_Task to complete_
From the data below, copy exactly the lines that lie between the one holding "Task: Click into the ドメイン名 input field" and the one holding "You are a computer-use agent. This", including both, and nothing more.

_Data provided_
#####

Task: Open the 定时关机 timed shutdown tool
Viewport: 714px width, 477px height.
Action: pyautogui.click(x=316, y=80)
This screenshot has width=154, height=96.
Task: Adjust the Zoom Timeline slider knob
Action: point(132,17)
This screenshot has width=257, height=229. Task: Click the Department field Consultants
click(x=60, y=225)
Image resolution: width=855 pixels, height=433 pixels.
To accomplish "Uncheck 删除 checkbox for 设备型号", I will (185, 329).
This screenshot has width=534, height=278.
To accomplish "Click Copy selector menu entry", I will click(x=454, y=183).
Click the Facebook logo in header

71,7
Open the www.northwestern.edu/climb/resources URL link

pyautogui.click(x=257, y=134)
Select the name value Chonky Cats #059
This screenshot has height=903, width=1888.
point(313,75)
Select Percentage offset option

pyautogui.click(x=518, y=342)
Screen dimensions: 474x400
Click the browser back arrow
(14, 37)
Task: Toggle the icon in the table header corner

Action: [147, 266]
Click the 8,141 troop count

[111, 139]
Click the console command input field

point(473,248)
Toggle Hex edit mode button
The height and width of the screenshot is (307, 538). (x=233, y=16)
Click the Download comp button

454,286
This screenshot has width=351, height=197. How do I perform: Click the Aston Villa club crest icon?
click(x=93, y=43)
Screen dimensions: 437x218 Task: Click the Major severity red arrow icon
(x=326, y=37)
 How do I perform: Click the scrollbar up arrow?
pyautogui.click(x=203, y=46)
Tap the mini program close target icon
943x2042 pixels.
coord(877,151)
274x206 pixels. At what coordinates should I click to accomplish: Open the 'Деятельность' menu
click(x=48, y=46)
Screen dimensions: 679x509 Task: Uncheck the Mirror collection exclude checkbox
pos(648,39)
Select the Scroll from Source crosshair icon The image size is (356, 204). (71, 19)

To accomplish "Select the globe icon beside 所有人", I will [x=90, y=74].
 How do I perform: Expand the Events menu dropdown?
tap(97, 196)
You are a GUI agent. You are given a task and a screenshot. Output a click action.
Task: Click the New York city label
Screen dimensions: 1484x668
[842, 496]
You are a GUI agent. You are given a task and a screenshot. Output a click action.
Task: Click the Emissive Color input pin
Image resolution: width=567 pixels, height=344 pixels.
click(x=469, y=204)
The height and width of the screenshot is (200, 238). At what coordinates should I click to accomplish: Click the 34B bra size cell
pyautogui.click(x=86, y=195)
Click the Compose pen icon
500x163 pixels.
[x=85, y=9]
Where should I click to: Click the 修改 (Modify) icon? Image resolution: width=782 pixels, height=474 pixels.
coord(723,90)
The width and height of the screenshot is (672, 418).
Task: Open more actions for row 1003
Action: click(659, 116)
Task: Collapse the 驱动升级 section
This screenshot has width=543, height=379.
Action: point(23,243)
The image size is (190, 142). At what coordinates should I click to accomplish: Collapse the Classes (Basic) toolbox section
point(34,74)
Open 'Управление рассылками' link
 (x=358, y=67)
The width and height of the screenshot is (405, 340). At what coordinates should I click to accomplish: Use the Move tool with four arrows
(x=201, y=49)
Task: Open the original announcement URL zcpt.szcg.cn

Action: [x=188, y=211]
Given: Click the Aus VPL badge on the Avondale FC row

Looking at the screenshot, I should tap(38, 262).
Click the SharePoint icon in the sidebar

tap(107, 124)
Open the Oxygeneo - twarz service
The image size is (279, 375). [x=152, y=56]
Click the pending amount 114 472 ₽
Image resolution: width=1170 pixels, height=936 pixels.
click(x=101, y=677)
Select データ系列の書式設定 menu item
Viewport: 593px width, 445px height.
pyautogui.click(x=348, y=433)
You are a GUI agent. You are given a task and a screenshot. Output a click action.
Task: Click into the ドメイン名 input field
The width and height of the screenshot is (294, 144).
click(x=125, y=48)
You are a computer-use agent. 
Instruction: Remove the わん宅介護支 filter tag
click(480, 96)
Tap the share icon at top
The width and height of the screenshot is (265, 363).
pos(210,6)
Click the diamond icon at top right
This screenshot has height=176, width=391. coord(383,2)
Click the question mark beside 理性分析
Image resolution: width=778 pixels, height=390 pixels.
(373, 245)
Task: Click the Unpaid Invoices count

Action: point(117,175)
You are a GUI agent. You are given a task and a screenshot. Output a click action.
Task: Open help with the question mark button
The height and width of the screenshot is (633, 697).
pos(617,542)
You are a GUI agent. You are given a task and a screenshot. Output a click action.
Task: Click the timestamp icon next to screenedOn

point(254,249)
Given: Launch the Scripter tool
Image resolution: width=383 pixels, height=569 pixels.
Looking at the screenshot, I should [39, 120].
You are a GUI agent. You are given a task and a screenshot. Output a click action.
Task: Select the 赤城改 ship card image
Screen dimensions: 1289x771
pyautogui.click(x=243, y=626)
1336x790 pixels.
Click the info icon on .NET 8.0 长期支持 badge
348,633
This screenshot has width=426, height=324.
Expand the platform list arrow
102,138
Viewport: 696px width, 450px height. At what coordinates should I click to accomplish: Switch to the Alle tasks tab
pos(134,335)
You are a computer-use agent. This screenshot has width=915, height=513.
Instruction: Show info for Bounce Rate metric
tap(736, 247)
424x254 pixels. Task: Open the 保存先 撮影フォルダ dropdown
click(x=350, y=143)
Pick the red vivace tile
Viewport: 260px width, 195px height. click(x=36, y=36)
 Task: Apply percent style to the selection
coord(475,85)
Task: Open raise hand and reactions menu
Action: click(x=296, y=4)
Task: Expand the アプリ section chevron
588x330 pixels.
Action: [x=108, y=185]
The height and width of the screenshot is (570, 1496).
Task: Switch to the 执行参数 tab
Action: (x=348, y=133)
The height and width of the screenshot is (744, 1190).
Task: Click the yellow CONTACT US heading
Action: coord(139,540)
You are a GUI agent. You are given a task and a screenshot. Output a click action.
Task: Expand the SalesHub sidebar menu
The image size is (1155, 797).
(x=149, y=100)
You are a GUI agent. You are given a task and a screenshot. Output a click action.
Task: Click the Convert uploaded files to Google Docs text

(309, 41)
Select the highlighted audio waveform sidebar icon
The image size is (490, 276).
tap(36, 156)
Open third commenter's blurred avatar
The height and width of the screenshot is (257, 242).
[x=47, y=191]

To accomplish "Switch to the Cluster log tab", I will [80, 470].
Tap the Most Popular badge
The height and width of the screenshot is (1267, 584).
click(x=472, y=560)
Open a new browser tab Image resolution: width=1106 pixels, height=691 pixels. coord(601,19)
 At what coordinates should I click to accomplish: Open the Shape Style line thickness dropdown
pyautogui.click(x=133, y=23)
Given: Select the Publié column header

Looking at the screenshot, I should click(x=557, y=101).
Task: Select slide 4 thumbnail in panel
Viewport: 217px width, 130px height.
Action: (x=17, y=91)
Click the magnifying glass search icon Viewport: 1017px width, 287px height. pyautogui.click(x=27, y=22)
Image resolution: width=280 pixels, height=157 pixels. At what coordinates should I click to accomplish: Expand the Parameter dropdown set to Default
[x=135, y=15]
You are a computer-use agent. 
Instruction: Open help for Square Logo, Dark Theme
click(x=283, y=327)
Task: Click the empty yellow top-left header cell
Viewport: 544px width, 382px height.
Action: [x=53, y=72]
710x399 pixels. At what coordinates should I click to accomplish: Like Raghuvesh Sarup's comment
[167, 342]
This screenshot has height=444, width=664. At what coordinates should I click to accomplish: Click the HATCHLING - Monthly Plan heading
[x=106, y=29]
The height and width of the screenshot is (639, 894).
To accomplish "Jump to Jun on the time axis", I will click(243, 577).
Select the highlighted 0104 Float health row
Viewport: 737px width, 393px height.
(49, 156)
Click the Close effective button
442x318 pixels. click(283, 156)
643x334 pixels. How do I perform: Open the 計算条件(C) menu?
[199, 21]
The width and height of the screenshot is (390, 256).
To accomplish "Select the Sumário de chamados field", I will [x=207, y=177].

#####

_Finished exercise_
Task: Click into the ドメイン名 input field
The width and height of the screenshot is (294, 144).
click(x=125, y=48)
You are a computer-use agent. 
Instruction: Remove the わん宅介護支 filter tag
click(480, 96)
Tap the share icon at top
The width and height of the screenshot is (265, 363).
pos(210,6)
Click the diamond icon at top right
This screenshot has height=176, width=391. coord(383,2)
Click the question mark beside 理性分析
Image resolution: width=778 pixels, height=390 pixels.
(373, 245)
Task: Click the Unpaid Invoices count

Action: point(117,175)
You are a GUI agent. You are given a task and a screenshot. Output a click action.
Task: Open help with the question mark button
The height and width of the screenshot is (633, 697).
pos(617,542)
You are a GUI agent. You are given a task and a screenshot. Output a click action.
Task: Click the timestamp icon next to screenedOn

point(254,249)
Given: Launch the Scripter tool
Image resolution: width=383 pixels, height=569 pixels.
Looking at the screenshot, I should [39, 120].
You are a GUI agent. You are given a task and a screenshot. Output a click action.
Task: Select the 赤城改 ship card image
Screen dimensions: 1289x771
pyautogui.click(x=243, y=626)
1336x790 pixels.
Click the info icon on .NET 8.0 长期支持 badge
348,633
This screenshot has width=426, height=324.
Expand the platform list arrow
102,138
Viewport: 696px width, 450px height. At what coordinates should I click to accomplish: Switch to the Alle tasks tab
pos(134,335)
You are a computer-use agent. This screenshot has width=915, height=513.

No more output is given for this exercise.